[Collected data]
_____

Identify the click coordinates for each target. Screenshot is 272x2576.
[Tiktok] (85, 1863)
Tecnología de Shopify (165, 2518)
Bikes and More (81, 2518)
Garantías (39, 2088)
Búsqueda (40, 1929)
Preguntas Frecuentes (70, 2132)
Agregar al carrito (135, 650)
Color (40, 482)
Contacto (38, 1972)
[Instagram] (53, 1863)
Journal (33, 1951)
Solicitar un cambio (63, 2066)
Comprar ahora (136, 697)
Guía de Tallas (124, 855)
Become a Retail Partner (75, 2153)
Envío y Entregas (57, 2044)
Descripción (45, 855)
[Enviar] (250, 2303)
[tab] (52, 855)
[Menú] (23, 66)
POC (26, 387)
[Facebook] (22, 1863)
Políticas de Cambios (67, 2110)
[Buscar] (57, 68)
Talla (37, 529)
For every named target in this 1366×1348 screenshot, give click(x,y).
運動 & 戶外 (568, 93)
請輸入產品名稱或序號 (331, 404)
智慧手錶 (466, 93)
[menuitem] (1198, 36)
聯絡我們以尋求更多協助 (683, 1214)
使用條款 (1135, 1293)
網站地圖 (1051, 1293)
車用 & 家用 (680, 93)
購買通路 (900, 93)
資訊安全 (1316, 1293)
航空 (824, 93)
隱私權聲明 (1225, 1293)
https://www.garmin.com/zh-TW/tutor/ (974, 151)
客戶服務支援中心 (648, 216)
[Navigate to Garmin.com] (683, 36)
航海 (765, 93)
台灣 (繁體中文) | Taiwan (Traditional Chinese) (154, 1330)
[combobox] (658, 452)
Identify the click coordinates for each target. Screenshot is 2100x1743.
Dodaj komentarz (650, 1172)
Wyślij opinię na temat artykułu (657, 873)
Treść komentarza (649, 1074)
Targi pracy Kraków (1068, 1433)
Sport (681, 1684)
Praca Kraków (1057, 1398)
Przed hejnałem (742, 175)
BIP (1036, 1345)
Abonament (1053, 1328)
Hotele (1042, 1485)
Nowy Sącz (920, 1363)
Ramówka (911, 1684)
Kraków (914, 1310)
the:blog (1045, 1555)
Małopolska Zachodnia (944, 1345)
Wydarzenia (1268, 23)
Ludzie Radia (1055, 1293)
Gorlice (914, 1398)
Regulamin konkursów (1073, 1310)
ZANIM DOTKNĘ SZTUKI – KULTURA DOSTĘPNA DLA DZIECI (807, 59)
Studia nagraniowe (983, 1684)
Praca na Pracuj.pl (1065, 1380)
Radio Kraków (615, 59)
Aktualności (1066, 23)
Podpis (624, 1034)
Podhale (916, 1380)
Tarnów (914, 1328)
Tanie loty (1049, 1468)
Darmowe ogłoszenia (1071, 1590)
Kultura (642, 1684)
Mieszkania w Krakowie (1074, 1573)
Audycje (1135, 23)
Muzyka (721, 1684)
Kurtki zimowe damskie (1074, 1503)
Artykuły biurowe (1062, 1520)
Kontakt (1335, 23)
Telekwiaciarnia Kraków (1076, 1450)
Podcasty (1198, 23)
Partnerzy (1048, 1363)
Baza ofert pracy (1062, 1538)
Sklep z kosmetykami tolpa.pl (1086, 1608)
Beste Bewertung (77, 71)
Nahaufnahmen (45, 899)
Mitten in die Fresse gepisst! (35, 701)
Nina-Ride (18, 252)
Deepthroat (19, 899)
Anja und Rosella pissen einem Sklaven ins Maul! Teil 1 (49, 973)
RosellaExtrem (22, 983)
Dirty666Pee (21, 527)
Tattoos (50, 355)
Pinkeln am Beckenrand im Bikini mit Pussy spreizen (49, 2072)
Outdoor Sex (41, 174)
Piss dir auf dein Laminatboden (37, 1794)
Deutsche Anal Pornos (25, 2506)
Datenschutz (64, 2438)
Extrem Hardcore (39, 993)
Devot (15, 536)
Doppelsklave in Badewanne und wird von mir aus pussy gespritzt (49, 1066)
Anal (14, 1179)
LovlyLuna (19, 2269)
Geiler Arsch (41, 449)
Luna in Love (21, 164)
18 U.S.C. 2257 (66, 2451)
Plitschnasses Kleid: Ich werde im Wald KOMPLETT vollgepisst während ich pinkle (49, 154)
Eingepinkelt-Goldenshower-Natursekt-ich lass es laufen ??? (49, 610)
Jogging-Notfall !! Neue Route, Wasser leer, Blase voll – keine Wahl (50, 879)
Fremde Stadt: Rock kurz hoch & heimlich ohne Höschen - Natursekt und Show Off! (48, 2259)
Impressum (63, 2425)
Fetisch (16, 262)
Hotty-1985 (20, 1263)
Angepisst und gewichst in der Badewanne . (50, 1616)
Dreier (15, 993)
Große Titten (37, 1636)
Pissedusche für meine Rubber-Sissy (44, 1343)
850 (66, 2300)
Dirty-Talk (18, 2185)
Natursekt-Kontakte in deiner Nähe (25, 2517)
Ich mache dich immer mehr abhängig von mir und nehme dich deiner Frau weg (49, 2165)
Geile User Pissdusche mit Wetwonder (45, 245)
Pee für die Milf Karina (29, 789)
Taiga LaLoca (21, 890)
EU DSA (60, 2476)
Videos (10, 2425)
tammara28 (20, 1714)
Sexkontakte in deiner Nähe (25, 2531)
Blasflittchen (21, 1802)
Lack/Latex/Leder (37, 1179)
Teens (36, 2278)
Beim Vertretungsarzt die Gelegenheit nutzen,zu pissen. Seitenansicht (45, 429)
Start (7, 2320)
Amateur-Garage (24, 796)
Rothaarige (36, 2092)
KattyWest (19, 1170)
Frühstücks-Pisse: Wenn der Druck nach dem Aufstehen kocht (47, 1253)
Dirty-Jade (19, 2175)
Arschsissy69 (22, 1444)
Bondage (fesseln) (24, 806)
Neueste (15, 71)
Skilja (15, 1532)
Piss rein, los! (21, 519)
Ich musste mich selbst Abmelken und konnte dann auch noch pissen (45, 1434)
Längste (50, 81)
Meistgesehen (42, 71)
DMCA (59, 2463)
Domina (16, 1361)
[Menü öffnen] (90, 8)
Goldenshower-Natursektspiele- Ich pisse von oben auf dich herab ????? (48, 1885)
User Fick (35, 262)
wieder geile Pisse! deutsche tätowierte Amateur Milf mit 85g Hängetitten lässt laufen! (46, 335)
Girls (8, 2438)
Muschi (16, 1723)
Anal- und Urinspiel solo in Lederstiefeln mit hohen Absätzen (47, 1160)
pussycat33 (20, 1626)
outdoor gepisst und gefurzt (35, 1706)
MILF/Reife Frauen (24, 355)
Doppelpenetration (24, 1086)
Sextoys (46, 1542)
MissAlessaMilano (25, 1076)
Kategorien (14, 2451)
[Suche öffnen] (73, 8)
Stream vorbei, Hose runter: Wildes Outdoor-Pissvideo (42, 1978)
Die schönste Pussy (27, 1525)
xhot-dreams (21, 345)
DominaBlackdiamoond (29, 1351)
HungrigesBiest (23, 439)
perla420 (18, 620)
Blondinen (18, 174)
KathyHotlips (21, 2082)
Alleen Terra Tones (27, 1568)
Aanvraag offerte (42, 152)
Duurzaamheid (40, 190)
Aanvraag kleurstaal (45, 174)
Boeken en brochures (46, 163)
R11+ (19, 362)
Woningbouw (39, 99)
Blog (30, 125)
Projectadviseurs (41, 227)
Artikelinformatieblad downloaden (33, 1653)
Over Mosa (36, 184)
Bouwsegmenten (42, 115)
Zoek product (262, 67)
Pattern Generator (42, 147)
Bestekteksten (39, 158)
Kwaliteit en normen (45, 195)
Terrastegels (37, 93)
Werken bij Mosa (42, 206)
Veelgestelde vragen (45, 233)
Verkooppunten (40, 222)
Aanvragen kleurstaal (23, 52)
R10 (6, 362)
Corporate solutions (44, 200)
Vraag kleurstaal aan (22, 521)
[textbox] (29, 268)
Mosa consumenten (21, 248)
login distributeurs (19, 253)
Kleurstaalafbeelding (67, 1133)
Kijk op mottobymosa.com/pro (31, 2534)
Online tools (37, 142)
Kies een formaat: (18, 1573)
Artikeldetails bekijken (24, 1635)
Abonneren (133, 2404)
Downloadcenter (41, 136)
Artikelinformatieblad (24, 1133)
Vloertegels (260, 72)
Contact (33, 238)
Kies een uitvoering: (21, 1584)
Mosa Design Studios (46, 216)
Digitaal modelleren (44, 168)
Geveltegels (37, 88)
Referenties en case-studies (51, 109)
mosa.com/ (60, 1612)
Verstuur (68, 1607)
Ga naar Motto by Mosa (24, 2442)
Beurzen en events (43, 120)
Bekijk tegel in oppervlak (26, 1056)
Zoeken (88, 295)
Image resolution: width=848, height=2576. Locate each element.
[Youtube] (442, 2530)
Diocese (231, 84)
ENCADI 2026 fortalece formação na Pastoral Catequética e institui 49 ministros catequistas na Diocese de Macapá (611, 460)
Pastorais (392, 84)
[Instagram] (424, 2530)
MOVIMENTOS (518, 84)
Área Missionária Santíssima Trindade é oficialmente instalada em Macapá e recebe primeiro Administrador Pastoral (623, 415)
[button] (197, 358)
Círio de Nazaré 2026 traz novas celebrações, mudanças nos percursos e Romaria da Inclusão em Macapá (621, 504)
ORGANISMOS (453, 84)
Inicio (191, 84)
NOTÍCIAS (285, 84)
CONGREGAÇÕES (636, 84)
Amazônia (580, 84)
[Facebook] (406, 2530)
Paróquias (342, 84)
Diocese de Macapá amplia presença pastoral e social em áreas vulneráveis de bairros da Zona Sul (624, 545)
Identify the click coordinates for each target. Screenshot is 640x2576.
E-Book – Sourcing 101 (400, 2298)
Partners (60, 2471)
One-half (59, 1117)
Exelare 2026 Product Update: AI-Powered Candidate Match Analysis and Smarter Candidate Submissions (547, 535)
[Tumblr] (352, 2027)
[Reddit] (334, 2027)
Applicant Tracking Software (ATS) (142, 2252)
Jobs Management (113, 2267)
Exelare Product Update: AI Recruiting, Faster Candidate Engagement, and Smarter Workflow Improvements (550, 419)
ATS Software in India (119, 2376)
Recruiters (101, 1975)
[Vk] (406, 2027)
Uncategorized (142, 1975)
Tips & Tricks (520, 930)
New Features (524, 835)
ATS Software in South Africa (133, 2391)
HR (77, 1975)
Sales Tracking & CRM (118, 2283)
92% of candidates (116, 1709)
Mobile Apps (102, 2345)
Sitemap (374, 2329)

_____

EXERCISE :: Both the line containing "Agregar al carrito (135, 650)" and the line containing "[menuitem] (1198, 36)" belong in the answer. Print them and every line above that falls between them exactly, and no others.

OUTPUT FOR THIS TASK ::
Agregar al carrito (135, 650)
Color (40, 482)
Contacto (38, 1972)
[Instagram] (53, 1863)
Journal (33, 1951)
Solicitar un cambio (63, 2066)
Comprar ahora (136, 697)
Guía de Tallas (124, 855)
Become a Retail Partner (75, 2153)
Envío y Entregas (57, 2044)
Descripción (45, 855)
[Enviar] (250, 2303)
[tab] (52, 855)
[Menú] (23, 66)
POC (26, 387)
[Facebook] (22, 1863)
Políticas de Cambios (67, 2110)
[Buscar] (57, 68)
Talla (37, 529)
For every named target in this 1366×1348 screenshot, give click(x,y).
運動 & 戶外 (568, 93)
請輸入產品名稱或序號 (331, 404)
智慧手錶 (466, 93)
[menuitem] (1198, 36)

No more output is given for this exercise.